Le complot des "baby-boomers"

L'État contre les jeunesL’article tombe à point, car cette semaine j’ai assisté au lancement du livre d’Éric Duhaime, L’état contre les jeunes.

Il est facile à lire, en moins de 4 heures je l’ai lu et donne un bon aperçu de la problématique intergénérationnel.

Dans d’autres carnets, j’ai souvent mentionné cette iniquité de distribution de richesse et de privilège créant un sérieux potentiel de conflits sociaux.

Deux iniquités flagrantes sont présentes dans notre modèle québécois.

1.      Iniquité entre le privé et le public : La noblesse de la fonction publique et la royauté politique se sont donné des privilèges au détriment de ceux qui créent la richesse. Ils se sont donné des retraites dorées sur leur dos, quand plus de 72 % de ceux-ci n’ont même pas un régime fourni par leur employeur et en plus la moitié d’entre eux risque d’être sur le seuil de la pauvreté quand ils vont être à la retraite.

Un sérieux conflit social se prépare, d’autant plus que l’État n’a même pas les moyens d’accorder les retraites dorées que par endettement.

2.      Iniquité intergénérationnelle: Ayant eu des politiciens irresponsables et immoraux puisque les déficits et l'endettement cumulés reportent le fardeau fiscal sur les futurs contribuables qui ne sont pas représentés dans les choix publics courants, puisque ces derniers ne sont pas présents au moment où le déficit se pratique; ce qui en fait un instrument politique immoral.

La pression monte de la part des jeunes, et ces normales, car on s’est drôlement servis d’eux pour utiliser leurs futurs crédits

·        Le taux de chômage élevé dans les pays industriels va être une source de conflits sociaux.

·        Certaines générations se gavent de sécurité d’emplois, ou de fonds de retraite insolvables, tout en transportant les impôts reportés sur le dos des jeunes.

·        De plus, avec une délocalisation excessive beaucoup d'emplois ont été perdus dans le secteur du simple ouvrier, conséquence les jeunes n'ayant pas faits de hautes études se retrouvent au chômage.

·        Beaucoup de gens dans la population veulent garder le statu quo, profitant du système, en transférant les excès des dépenses par impôts reportés sur les futures générations.

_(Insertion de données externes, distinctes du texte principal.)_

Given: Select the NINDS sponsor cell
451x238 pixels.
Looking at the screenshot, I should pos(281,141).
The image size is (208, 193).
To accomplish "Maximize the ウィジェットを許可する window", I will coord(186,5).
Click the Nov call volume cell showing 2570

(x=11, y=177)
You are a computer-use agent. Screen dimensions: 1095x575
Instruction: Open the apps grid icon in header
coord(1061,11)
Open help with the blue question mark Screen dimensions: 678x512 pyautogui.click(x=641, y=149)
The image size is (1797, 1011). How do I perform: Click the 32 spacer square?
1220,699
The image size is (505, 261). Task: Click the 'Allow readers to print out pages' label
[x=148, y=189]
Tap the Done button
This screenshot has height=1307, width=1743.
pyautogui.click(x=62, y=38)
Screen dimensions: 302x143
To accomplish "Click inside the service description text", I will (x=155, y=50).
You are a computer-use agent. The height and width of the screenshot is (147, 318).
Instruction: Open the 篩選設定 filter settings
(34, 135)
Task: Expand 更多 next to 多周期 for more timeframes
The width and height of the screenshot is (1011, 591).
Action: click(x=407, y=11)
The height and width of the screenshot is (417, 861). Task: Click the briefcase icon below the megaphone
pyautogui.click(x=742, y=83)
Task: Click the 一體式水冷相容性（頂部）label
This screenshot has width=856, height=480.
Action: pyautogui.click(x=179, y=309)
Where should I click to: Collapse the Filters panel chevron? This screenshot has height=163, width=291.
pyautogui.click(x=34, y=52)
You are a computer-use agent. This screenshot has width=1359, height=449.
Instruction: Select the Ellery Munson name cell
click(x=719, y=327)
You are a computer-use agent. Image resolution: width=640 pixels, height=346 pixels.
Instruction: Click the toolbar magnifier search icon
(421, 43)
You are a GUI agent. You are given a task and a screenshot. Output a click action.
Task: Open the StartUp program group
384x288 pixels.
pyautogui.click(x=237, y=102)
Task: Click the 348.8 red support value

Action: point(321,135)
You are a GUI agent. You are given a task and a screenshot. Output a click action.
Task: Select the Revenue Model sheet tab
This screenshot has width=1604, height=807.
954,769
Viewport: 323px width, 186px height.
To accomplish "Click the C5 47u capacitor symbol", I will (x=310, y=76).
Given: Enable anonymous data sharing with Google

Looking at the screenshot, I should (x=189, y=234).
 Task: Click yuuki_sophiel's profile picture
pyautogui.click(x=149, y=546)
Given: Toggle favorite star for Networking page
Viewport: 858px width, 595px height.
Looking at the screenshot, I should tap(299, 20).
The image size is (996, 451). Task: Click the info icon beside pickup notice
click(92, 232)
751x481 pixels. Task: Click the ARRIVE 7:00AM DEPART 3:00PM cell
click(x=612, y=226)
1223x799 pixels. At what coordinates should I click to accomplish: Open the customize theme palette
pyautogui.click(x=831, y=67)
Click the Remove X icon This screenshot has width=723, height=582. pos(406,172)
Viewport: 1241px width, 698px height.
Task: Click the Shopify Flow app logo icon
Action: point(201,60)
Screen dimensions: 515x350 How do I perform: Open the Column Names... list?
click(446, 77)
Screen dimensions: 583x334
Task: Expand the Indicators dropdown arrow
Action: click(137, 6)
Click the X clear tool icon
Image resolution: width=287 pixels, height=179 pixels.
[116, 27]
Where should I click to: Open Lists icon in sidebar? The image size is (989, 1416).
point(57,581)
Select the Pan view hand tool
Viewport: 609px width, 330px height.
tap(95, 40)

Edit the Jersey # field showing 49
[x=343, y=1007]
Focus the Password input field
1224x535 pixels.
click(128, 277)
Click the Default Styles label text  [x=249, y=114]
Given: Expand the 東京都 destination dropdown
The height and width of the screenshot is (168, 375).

·        Tous les pays, qui se sont fort endettés et une économie vacillante, vont avoir des comptes à rendre, le Québec est un exemple flagrant, 244 milliards de dettes publiques sur le dos des futures générations, ce n'est pas une simple génération perdue, mais une arnaque pure et simple sur le dos des futures générations.

·        Une plus grande pauvreté pour les jeunes et un plus fort taux d’endettement, exemple l’achat d’une maison première est deux fois plus cher, par contre le salaire n’a pas augmenté en conséquence. Et d’autant plus, ce sont probablement les baby boomers qui ont profité du gain de capital.

·        Des privilèges de sécurité d’emplois, de permanence, d’ancienneté qui empêche aux jeunes de progresser adéquatement dans la fonction publique, pour protéger la secte des petits vieux. Un bel exemple, dans le livre d’Éric Duhaime qui démontre à quel point qu’un jeune professeur se fait transférer école après école, tout cela pour garder cette chasse de privilège, tel que la permanence, qui est un non-sens, car elle encourage la non-imputabilité et l’inefficacité .

·         À tous ceux qui profitent du système, ne croyez pas que ça va être si simple, vous allez avoir des comptes à rendre, et ce n’est que le début…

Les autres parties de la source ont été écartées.